Task
How many lines in the rows below contain the string "width"? Case counts. Reply with the number alone.

Pointing records for text and elements
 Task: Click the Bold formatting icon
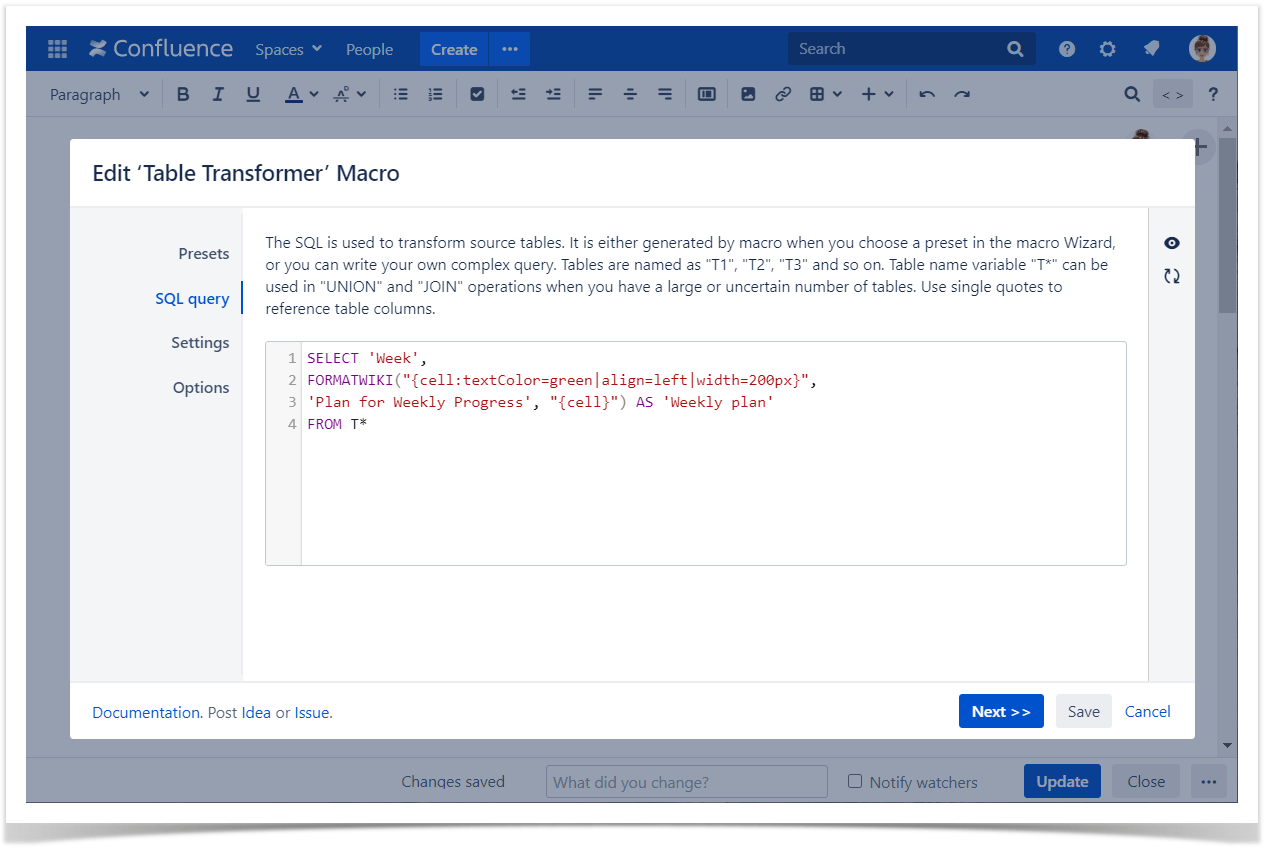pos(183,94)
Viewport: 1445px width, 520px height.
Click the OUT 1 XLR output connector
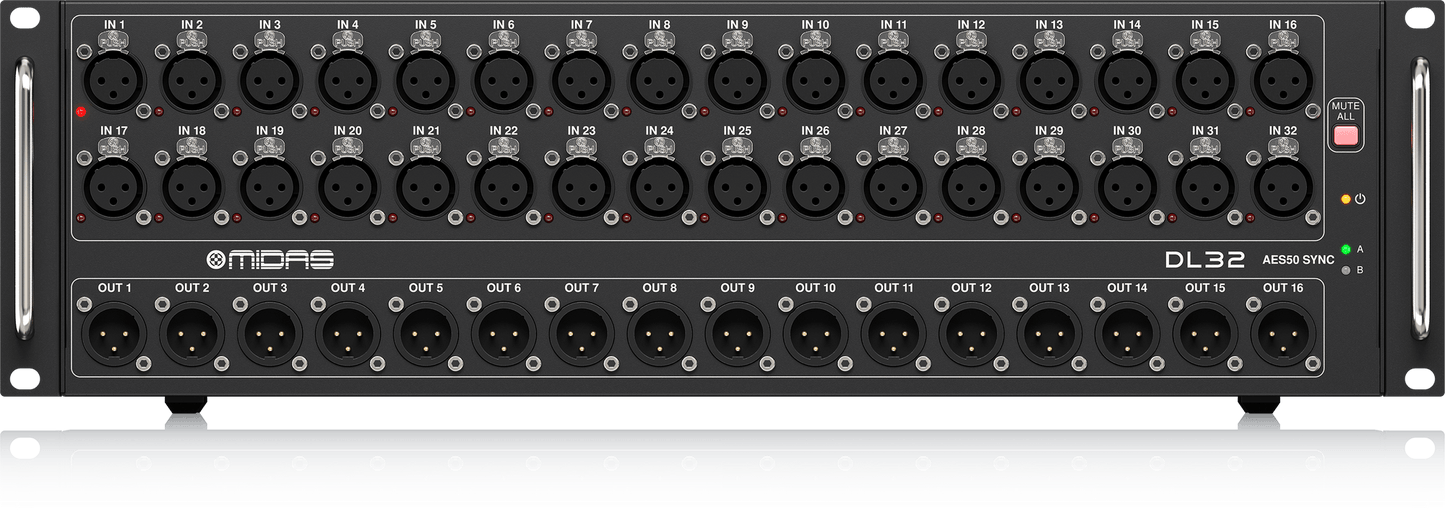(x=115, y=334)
* * *
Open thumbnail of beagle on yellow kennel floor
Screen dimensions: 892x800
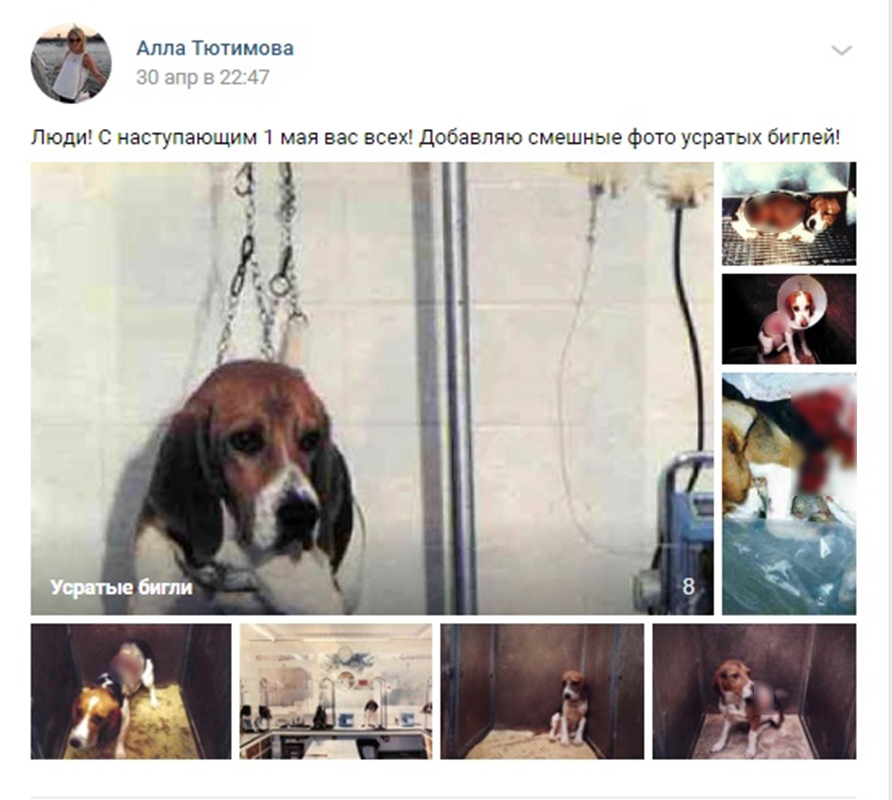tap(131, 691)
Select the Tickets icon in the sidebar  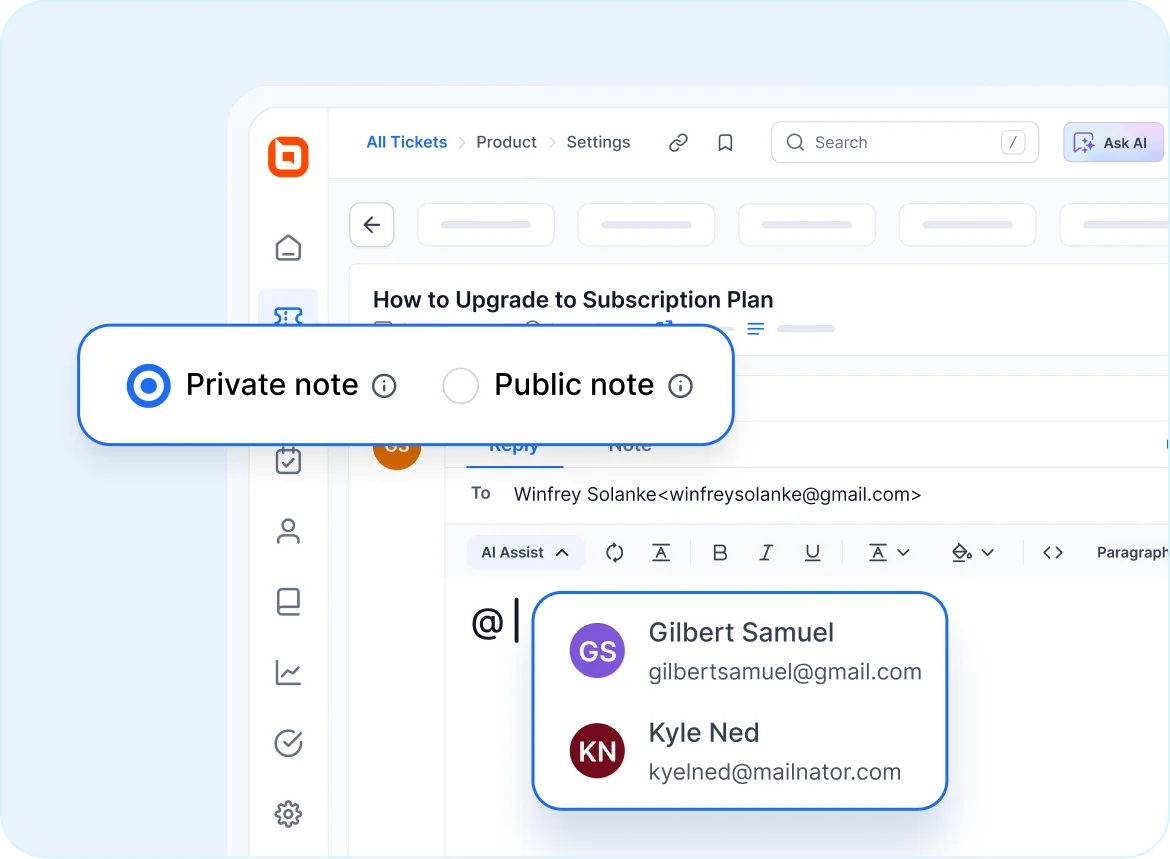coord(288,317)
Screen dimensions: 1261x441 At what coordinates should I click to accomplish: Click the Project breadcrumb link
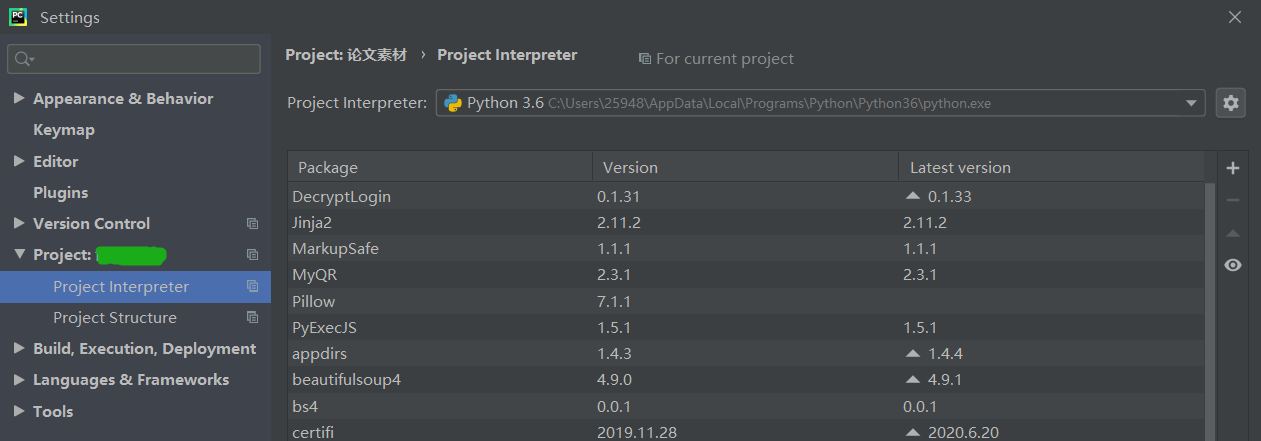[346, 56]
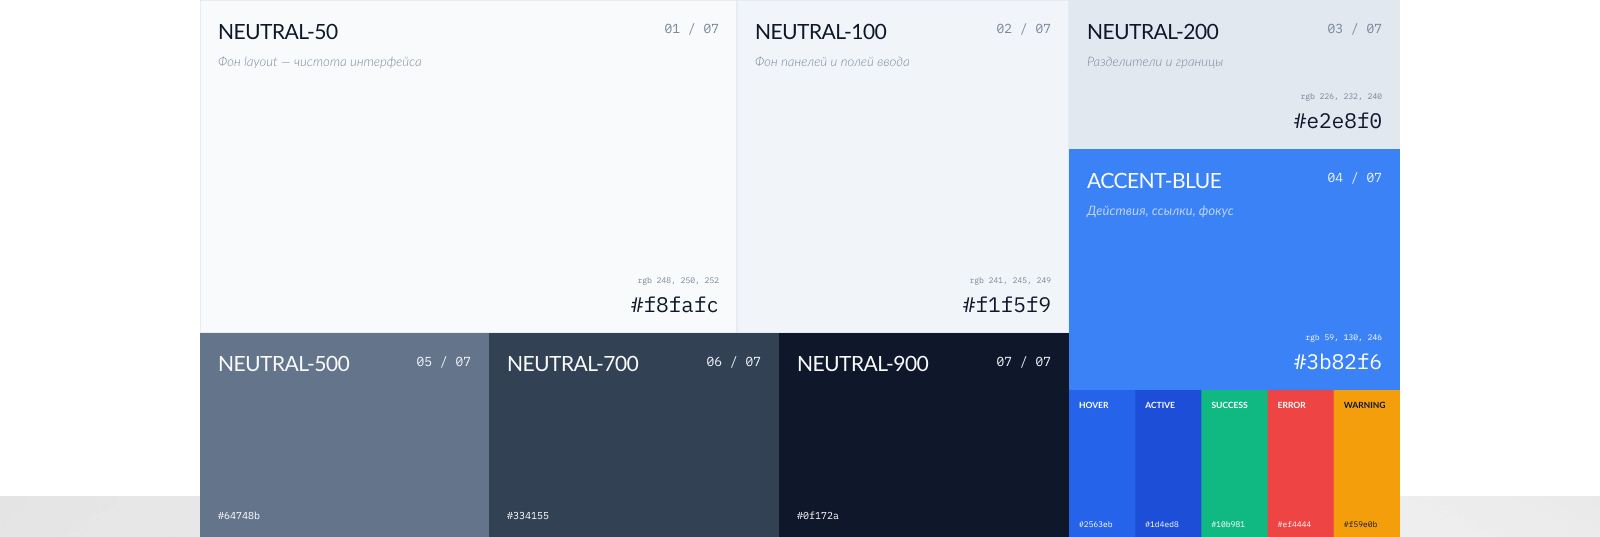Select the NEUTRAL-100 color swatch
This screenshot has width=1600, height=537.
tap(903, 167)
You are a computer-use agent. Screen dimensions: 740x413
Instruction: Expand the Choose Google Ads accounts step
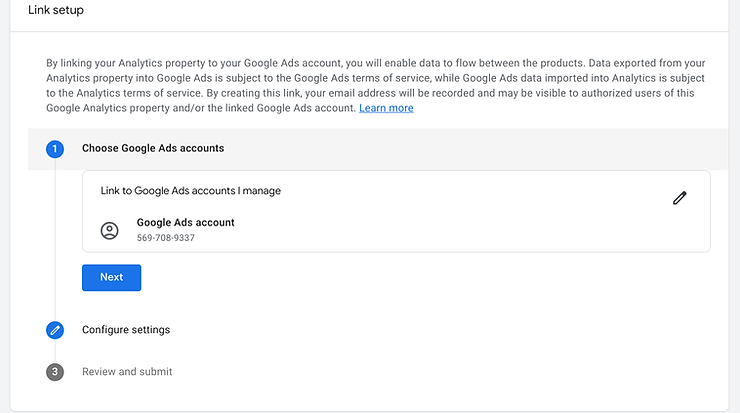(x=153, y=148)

Full output
2